=== Data extracts ===

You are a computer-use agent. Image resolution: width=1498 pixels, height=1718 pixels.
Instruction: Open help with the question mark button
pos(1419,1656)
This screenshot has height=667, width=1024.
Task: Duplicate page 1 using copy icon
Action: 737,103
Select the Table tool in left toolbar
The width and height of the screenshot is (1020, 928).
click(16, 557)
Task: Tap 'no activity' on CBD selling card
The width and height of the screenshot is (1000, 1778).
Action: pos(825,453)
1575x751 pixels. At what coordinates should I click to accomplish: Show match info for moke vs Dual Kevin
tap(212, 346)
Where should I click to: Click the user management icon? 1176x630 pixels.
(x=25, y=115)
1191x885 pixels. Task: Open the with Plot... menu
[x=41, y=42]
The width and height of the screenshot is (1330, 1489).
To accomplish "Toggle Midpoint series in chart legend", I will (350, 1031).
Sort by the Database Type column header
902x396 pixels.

===

Exercise brief: Reproduce only the lines running from the one with "1191x885 pixels. Task: Open" through the final line of the listing above, both ends included.

Written solution:
1191x885 pixels. Task: Open the with Plot... menu
[x=41, y=42]
The width and height of the screenshot is (1330, 1489).
To accomplish "Toggle Midpoint series in chart legend", I will (350, 1031).
Sort by the Database Type column header
902x396 pixels.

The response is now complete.